One time she had stood, with a pistol, in her husband's gambling house, and defied the police when they raided the place under instruction of some blundering chief of police, who did not realize that he was toying with the lightning when he laid violent hands on anything that belonged to McDonald. Mary McDonald had held her ground at the door in "The Store," and declared she would shoot the first policeman that attempted to enter. She was as good as her word, and one of the officers was carried to a hospital with a bullet through his arm. Mrs. McDonald, through her husband's pull, was never prosecuted.

McDonald went to San Francisco and brought his wife back and installed her in the house he had built at Ashland avenue and Harrison street, considered in those days a veritable palace.
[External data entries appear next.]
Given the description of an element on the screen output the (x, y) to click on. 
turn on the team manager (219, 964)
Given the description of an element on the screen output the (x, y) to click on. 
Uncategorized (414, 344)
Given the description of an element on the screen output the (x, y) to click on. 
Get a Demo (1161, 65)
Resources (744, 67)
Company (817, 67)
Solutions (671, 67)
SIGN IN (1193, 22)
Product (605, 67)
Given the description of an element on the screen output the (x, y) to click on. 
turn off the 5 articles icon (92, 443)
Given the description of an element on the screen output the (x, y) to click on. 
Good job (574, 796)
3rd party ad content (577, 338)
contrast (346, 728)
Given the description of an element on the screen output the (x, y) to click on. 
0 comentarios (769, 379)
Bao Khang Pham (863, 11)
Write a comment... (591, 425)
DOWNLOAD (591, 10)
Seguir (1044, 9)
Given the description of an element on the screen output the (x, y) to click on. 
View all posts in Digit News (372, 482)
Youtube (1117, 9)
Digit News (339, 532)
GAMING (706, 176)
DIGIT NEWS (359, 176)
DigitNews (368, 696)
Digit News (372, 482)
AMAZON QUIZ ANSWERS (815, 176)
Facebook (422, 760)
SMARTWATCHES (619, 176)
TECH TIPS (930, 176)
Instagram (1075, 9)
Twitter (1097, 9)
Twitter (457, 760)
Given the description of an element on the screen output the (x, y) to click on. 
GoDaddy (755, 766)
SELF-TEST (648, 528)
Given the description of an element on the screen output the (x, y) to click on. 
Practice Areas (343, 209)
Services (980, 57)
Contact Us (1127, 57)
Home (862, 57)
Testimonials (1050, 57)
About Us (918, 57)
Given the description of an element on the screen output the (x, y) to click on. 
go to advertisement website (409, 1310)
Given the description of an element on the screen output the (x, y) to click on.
McDonald gave it out to the world that he had built the mansion for his wife, and his taking her back after she was reputed to have run away with another man was accepted as a wonderful instance of his great-heartedness and magnanimity.

Sam Barclay Tells "How Mike McDonald's Coin Won Dora Away."

"Sam" Barclay (Harry is supposed to have been his baptismal name) was one of the great ball players of the long ago, and the shadows of the drama that wrecked his life are, therefore, interwoven with the world of sport, and even with the career of Charles Comiskey, "the master of the White Sox."

Barclay, a trim and graceful fellow, came into prominence twenty years ago and played with Pittsburg and St. Louis. At St. Louis he was under the command of Comiskey, who therefore knew him well, and was always interested in his doings.

On two or three occasions quarrels over the contracts of Sam Barclay nearly wrecked organized base ball. He was a wonderful second baseman, and one of the fastest and most scientific players of the day.

In 1889 Barclay's knee went back on him, and, while he regained full use of the leg, he was never fast enough to play his former game. He also began to take on flesh, and was glad to retire from the diamond.